Mittwoch, 6.November 2013 von

Aktuelles

Anlässlich der Aktionswoche des Bündnisses „Studis gegen Wohnungsnot“, dem auch die Juso-Hochschulgruppen angehören, fordert die Juso-Hochschulgruppe Potsdam kurzfristig 500 neue Wohnheimplätze in Potsdam. „Die Situation wird von Jahr zu Jahr schlimmer, der Wohnungsmarkt in Potsdam und Berlin zieht immer weiter an. Studierende brauchen kurzfristig eine Wohnung am neuen Studienort und sind teuren Neuvermietungen so schutzlos ausgeliefert.“, so David Kolesnyk, Juso und Mitglied im Senat der Universität Potsdam.
Die Landesregierung handelt hier seit Jahren nicht. Zuletzt sank die Versorgungsquote in Potsdam sogar. Im Doppelhaushalt kürzte die Landesregierung dem Studentenwerk, das Wohnheime baut und verwaltet, auch noch die Mittel. „Gerade Studierende leiden unter der Situation. Viele haben nur 600 Euro im Monat zur Verfügung und können nicht 400 Euro für ein Zimmer ausgeben.“, so Juliane Meyer, Sprecherin der Juso-HSG Potsdam und stellvertretende Landesvorsitzende der Jusos Brandenburg. „Es ist absolut unverständlich, dass die Landesregierung abwartet und nicht handelt.“, so Meyer weiter.

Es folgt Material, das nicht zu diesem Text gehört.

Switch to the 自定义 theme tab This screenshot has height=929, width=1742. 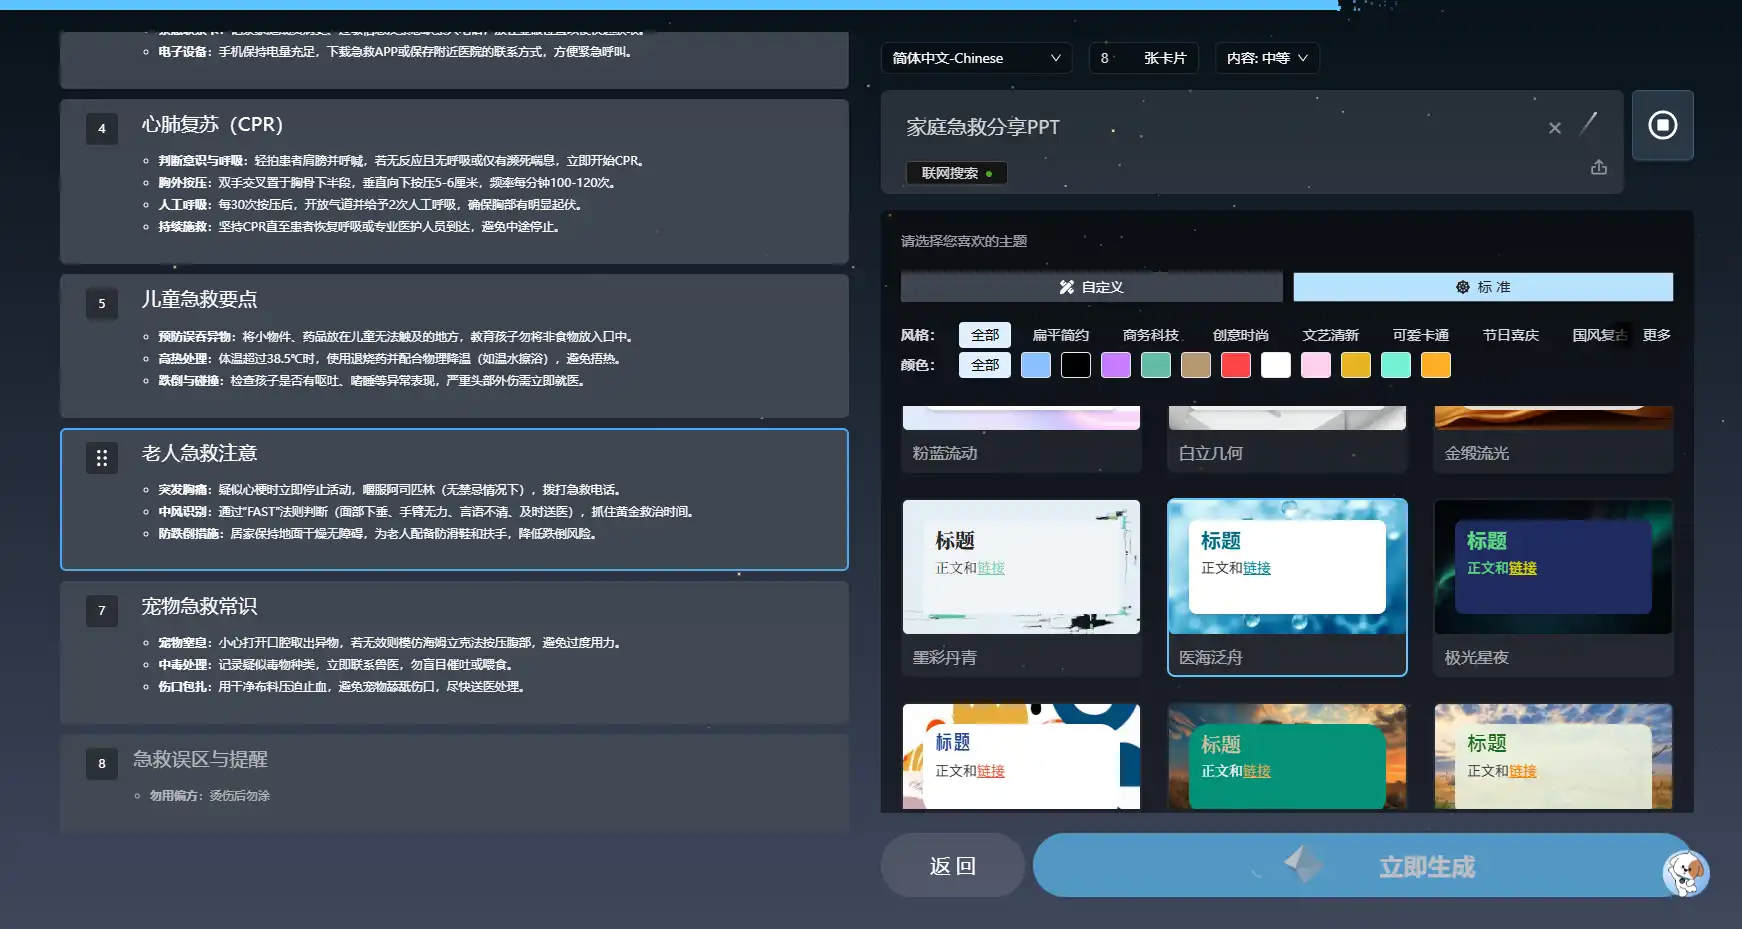pyautogui.click(x=1091, y=286)

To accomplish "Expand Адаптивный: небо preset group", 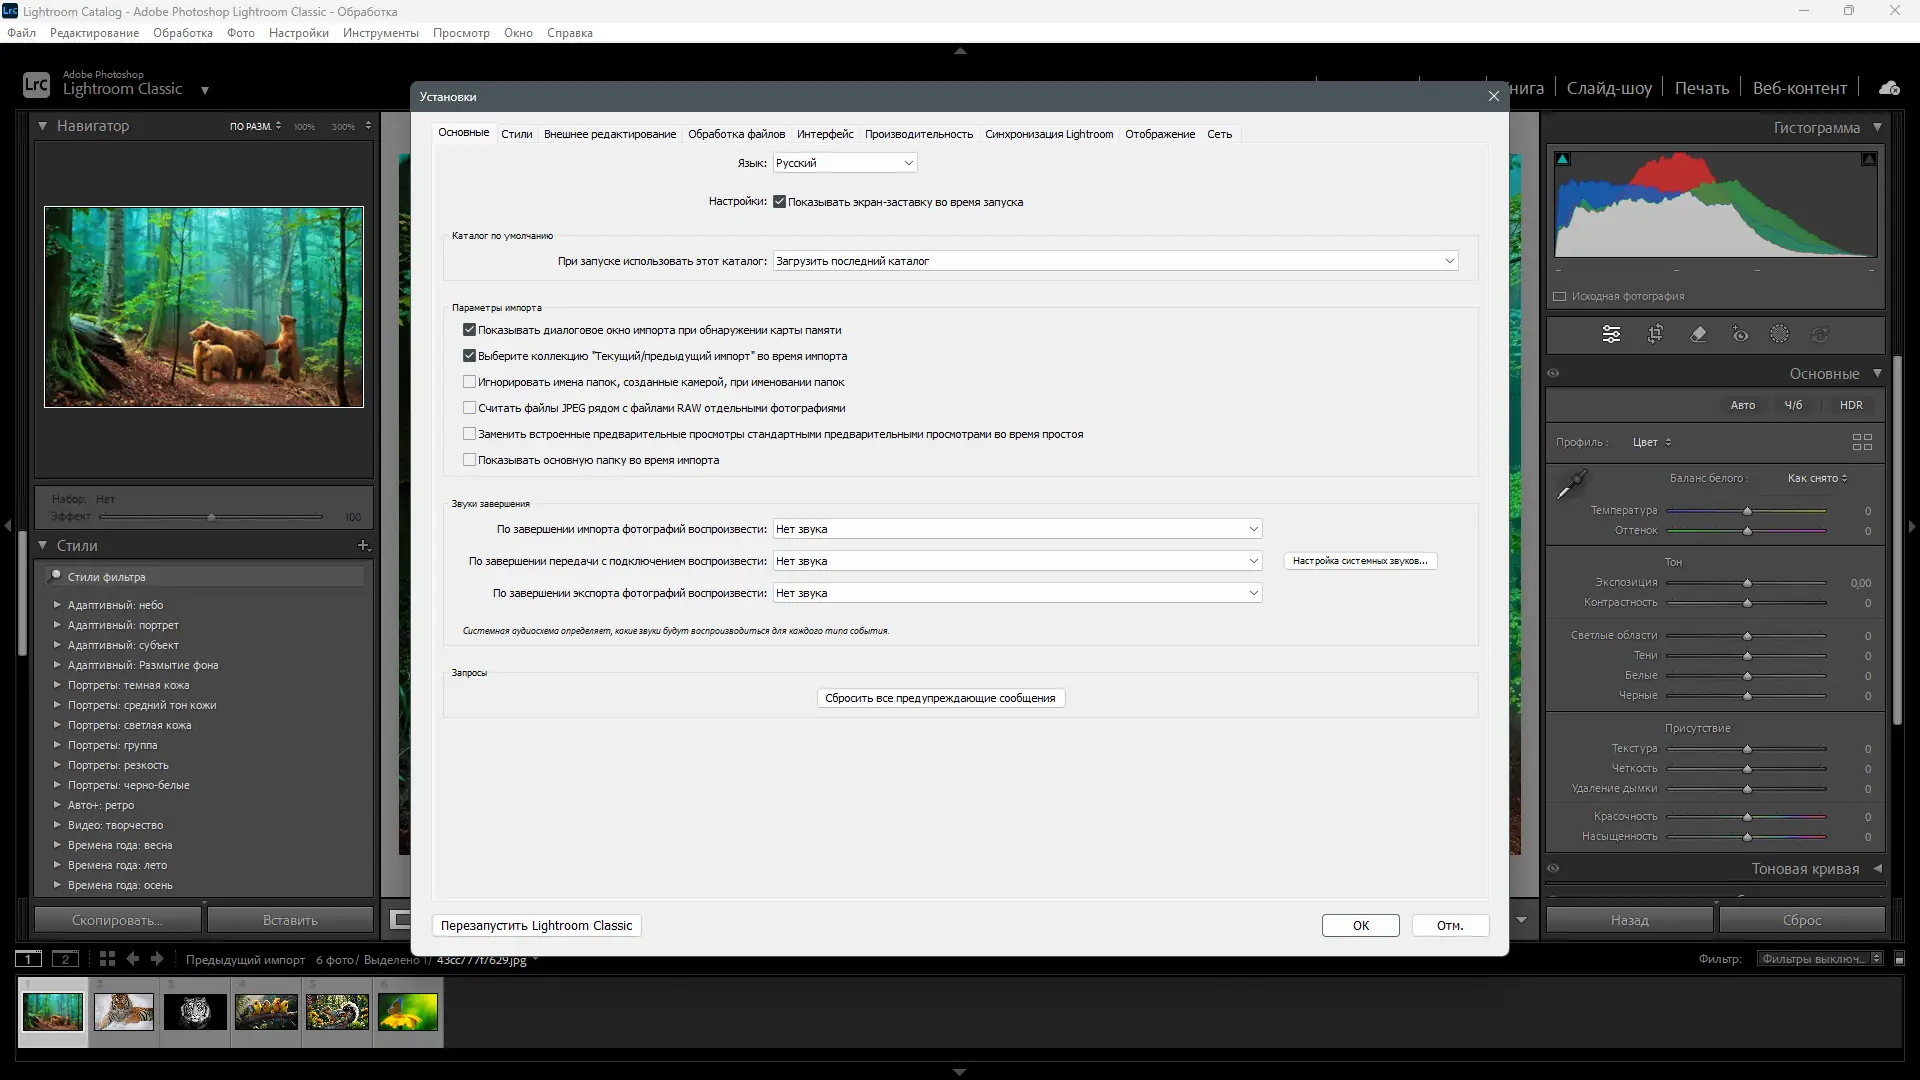I will click(57, 605).
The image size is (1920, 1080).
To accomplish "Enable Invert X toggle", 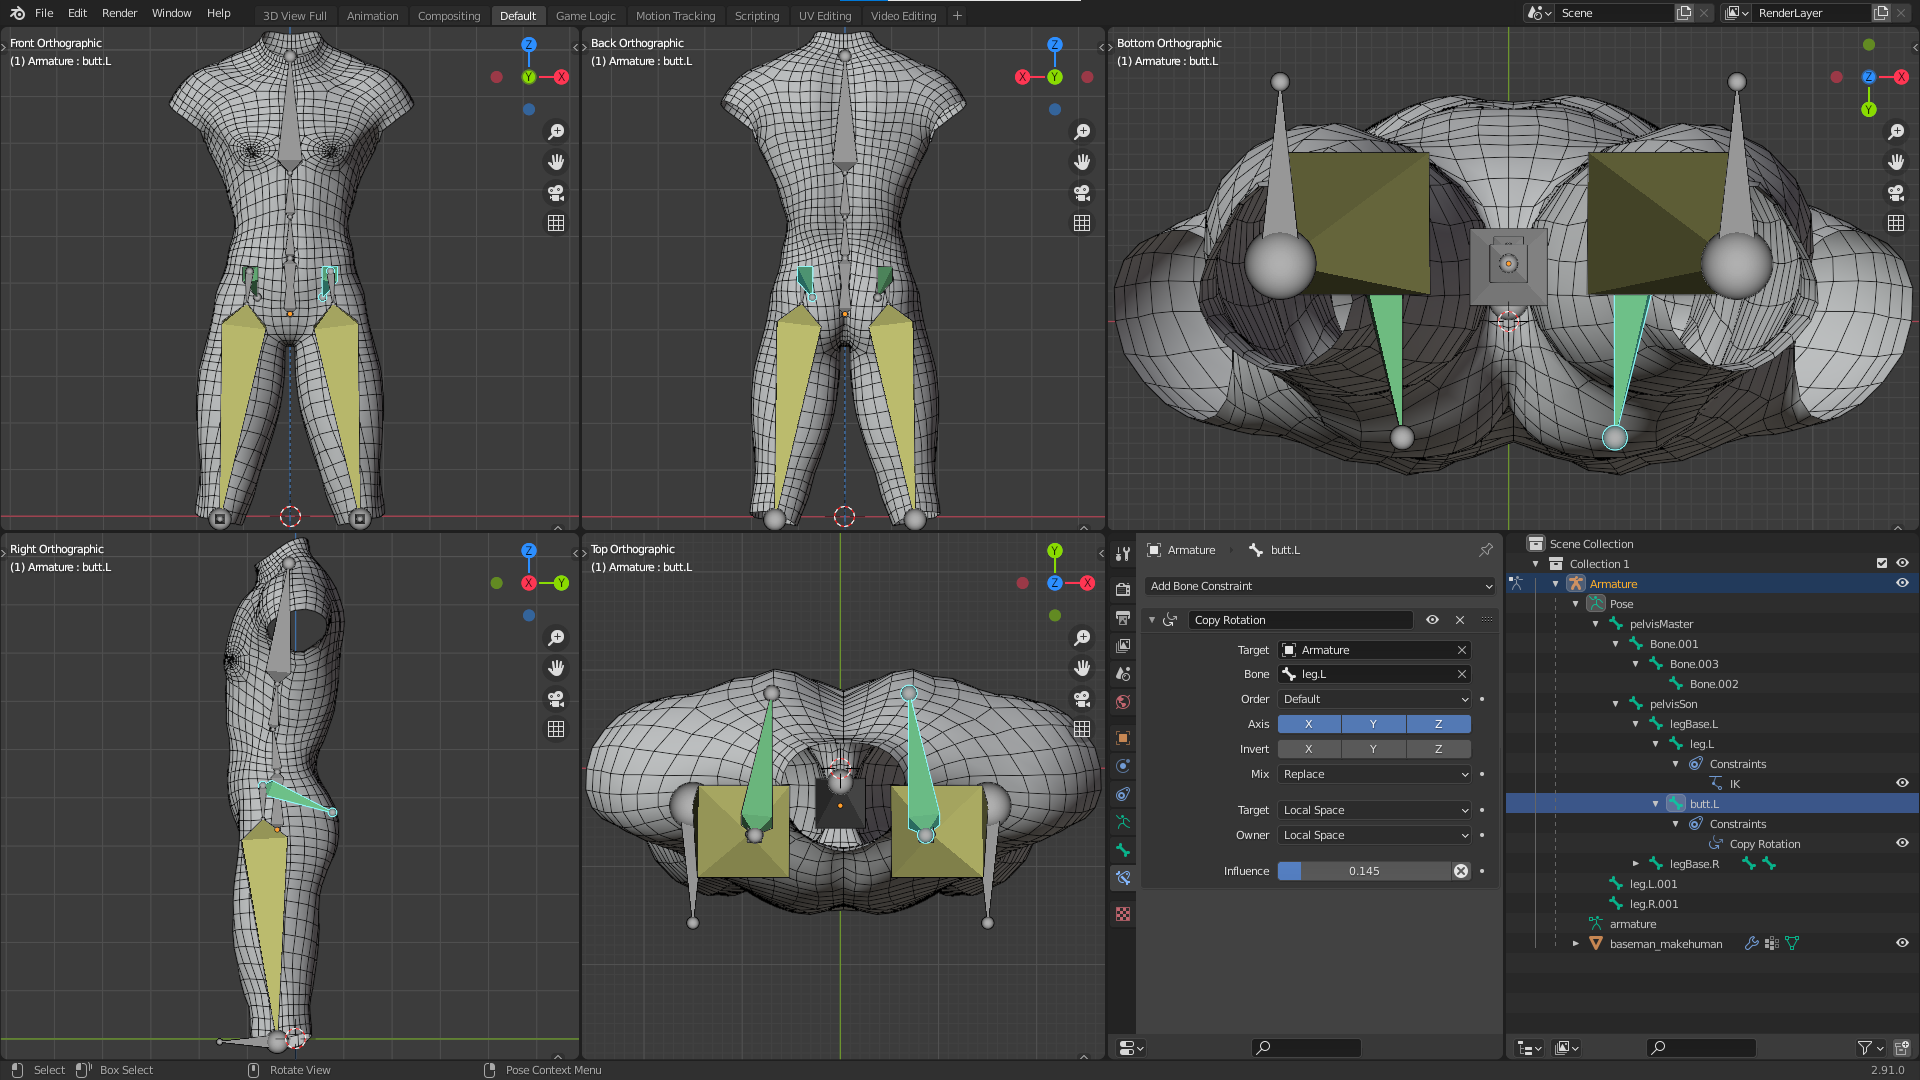I will 1308,749.
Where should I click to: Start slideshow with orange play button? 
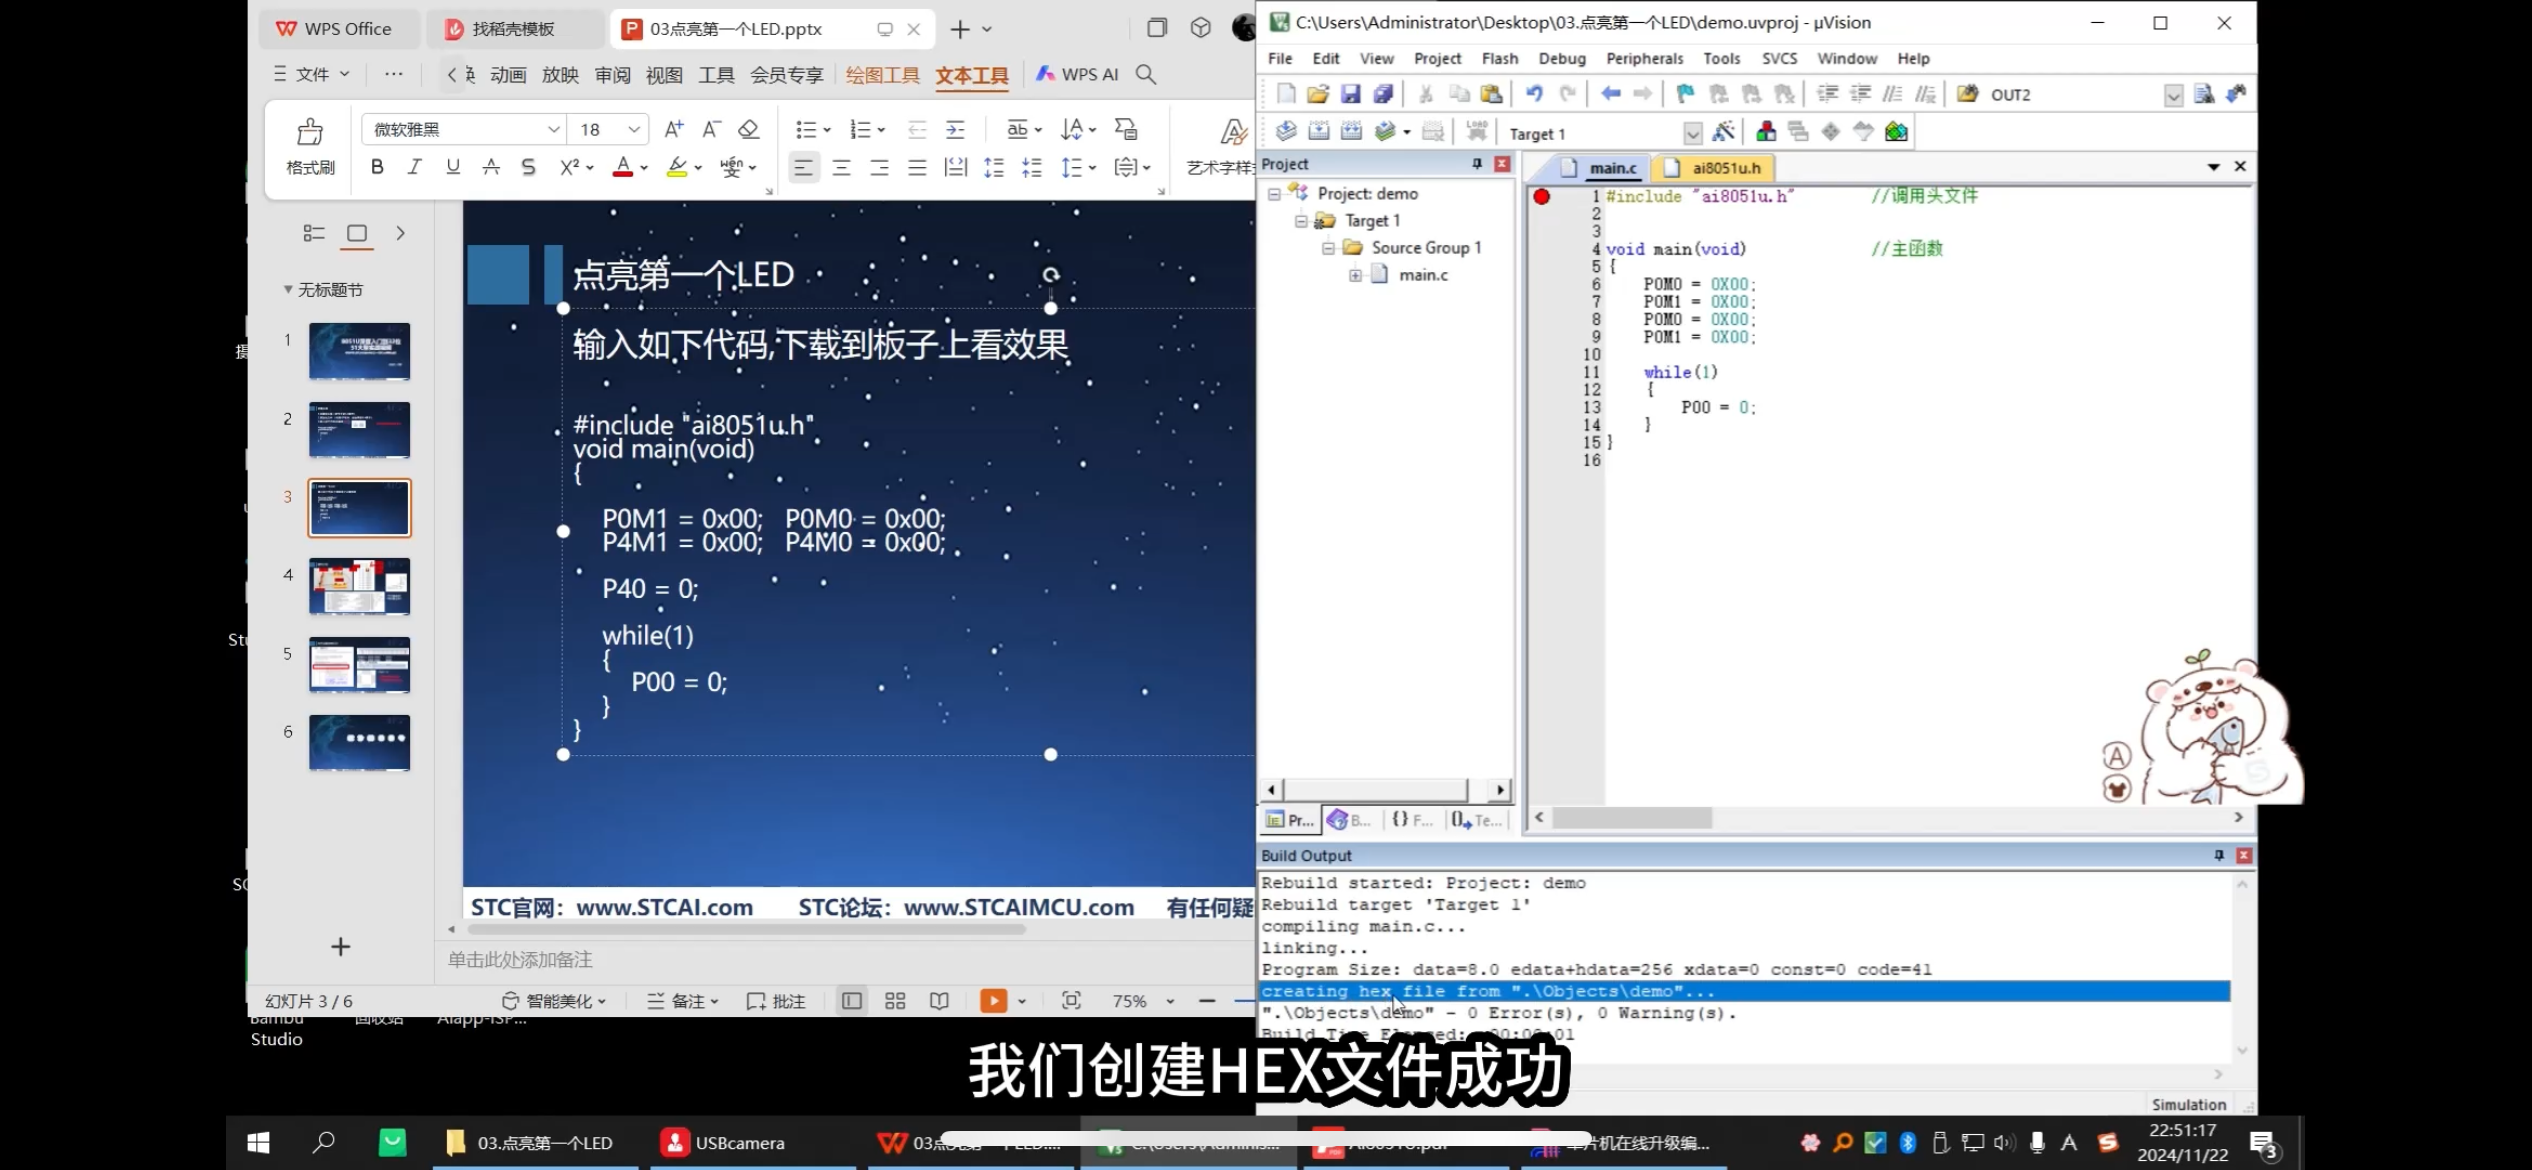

Die Hochschuljusos verweisen auch auf eine aktuelle Mitteilungsvorlage der Stadt Potsdam. Aus dieser geht hervor, dass auf einem städtischen Grundstück in der Nähe der Fachhochschule Potsdam 200 neue Wohnheimplätze entstehen könnten. Ebenso könnten am Uni-Standort in Golm anstelle sanierungsbedürftiger Wohnheime über 300 neue Plätze und somit dreimal mehr als bisher entstehen. „Es gibt konkrete Planungen und Vorschläge. Alles was fehlt ist der politische Wille auf Landesebene.“, so Freya Peiler, Mitglied der Juso-HSG und Sozialpolitikreferentin im AStA der Uni Potsdam. „Alles was nötig ist, sind je 6 Millionen Euro vom Land für 2014 und 2015. So können kurzfristig 500 neue Wohnheimplätze entstehen.“, so Peiler.
Die Hochschulgruppe will so den Versorgungsgrad erhöhen, um den Bundesschnitt zu erreichen. Mittelfristig fordert sie die Schaffung weiterer 500 Plätze, um sich einer Versorgungsquote von 15% anzunähern. Diese läge dann noch immer deutlich unter der vergleichbarer Hochschulstädte.